Evlat Edinmede 5 Yıl Evli Olma Koşuluna Aykırılık...

Yargıtay 2. Hukuk Dairesi 
ESAS NO: 2009/21848 
KARAR NO: 2011/1936 

Taraflar arasındaki davanın yapılan muhakemesi sonunda mahalli mahkemece verilen hükmün kanun yararına bozulması Adalet Bakanlığının yazısı üzerine Yargıtay Cumhuriyet Başsavcılığı tarafından istenilmekle evrak okunup gereği görüşülüp düşünüldü.

Davacıların, 20/1/2009 tarihinde açtıkları davada, davalıların müşterek çocuğu Eyüpcan'ı evlat edinmelerine karar verilmesini istedikleri, mahkemece davanın kabulüne karar verildiği ve hükmün temyiz edilmeksizin kesinleştiği anlaşılmaktadır.

4721 sayılı Türk Medeni Kanununun 306. maddesinin 2. fıkrasına göre, eşlerin birlikte evlat edinmeleri için en az beş yıldan beri evli olmaları veya otuz yaşını doldurmuş bulunmaları gerekmektedir.

Dosya içinde mevcut nüfus kayıt örneklerinden, davacı Nadire'nin dava tarihinde otuz yaşından küçük olduğu, ayrıca diğer davacı Mehmet Suphi ile 26/6/2007 tarihinde evlendikleri, evlilik sürelerinin beş yıldan az olduğu anlaşılmaktadır.

Mahkemece, yasal şartların oluşmaması nedeniyle davanın reddine karar verilmesi gerekirken, Türk Medeni Kanununun 306. maddesi hükmüne aykırı olarak davanın kabulüne ilişkin hüküm kurulması usul ve yasaya aykırı bulunmuştur.

SONUÇ: Yargıtay Cumhuriyet Başsavcılığının Hukuk Usulü Muhakemeleri Kanununun 427/6. maddesine dayalı kanun yararına bozma isteğinin açıklanan sebeple kabulü ile hükmün sonuca etkili olmamak üzere BOZULMASINA, oyçokluğuyla karar verildi. 9/2/201l

KARŞI OY YAZISI

Türk Medeni Kanununun 282. maddesi, genel olarak soybağının kurulmasını düzenlemiş, çocuk ile ana arasındaki soybağının doğumla, çocuk ile baba arasındaki soybağının ise ana ile evlilik, tanıma ve hakim hükmü ile kurulacağını, ayrıca soybağının evlat edinme yoluyla da kurulabileceğini hüküm altına almıştır.

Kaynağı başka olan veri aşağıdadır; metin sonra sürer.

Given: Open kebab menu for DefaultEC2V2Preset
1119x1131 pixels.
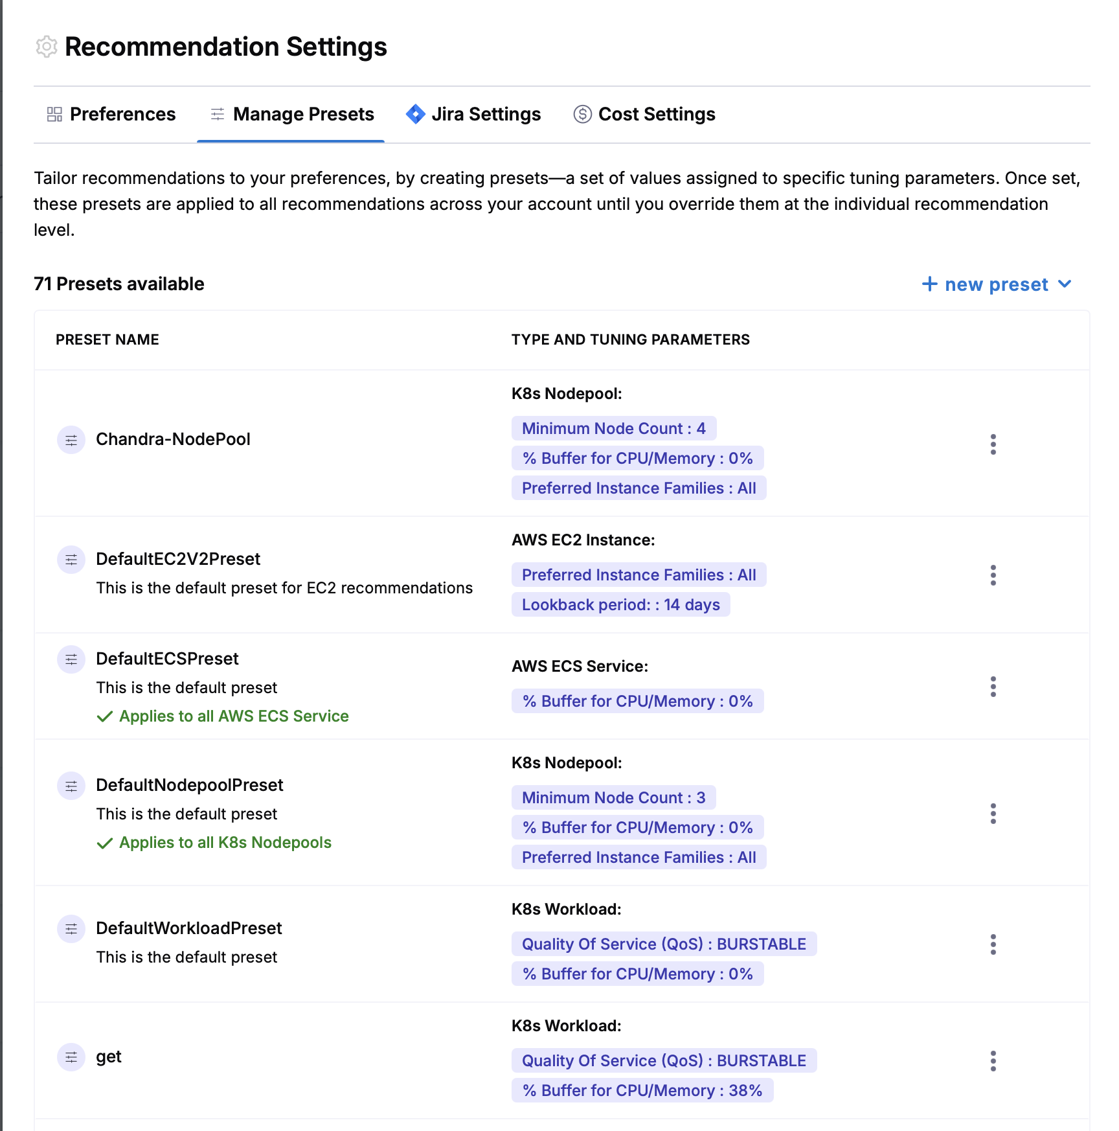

Yasadaki düzenlemeler ve yargılama usullerinden de anlaşılacağı gibi, soybağı davaları bu arada doğal olarak da evlat edinme davaları, kamu düzenine ilişkindir.

Türk Medeni Kanununun 318/1. maddesi ile getirilen hükümle, esasa ilişkin diğer noksanlıklardan biriyle sakatsa, Cumhuriyet savcısı evlatlık ilişkisinin kaldırılmasını isteyebilecektir. Bu nedenle, kurulmuş bulunan evlat edinme ilişkisindeki esaslı noksanlık, artık, bu noksanlığın öğrenilmesinde, kamu adına ilişkinin kaldırılması yoluyla dava açılmasını mümkün kılacaktır.

Hukuk Usulü Muhakemeleri Kanununun 427/7. maddesinde, kesin olarak verilen hükümlerle, niteliği bakımından yürürlükteki hukuka aykırı bir sonucu ifade eden ve Yargıtay'ca incelenmeksizin kesinleşmiş bulunan hükümlerin, kanun yararına temyiz edilebileceği belirtilmiştir.

Türk Medeni Kanununun 318/1. maddesi uyarınca, esaslı noksanlıkları içeren evlat edinme ilişkisi, Türk Medeni Kanununun 319. maddedeki hak düşürücü süreler içerisinde, kamu düzeni açısından kesinleşmeyecektir. Esasa ilişkin noksanlığı belirleyen Cumhuriyet savcısı, ilişkinin kaldırılması için dava açabilme olanağına sahip bulunmaktadır.

Esasa ilişkin noksanlığı öğrenen Cumhuriyet savcısının kanun yararına bozma istemi ile temyiz yerine ilişkinin kaldırılması için dava açması yasanın aradığı temel amaçtır. Zira, kanun yararına bozma, taraflar açısından sonuç doğurmayacak, bu durum, yasaya aykırı ve esasla unsurlardaki eksikliklerine karşın, evlat edinme ilişkisinin kurulmasını sağlayabilecektir.

Esasa ilişkin noksanlıkları öğrenen Cumhuriyet savcısının, dava açarak evlatlık ilişkisinin kaldırılmasını temin olanağının bulunması ve kamu düzeni açısından kesinleşmemiş olan hükümle ilgili olarak, kanun yararına temyiz isteminin reddine karar verilmesi gerektiği düşüncesi ile sayın çoğunluk kararına katılmıyorum.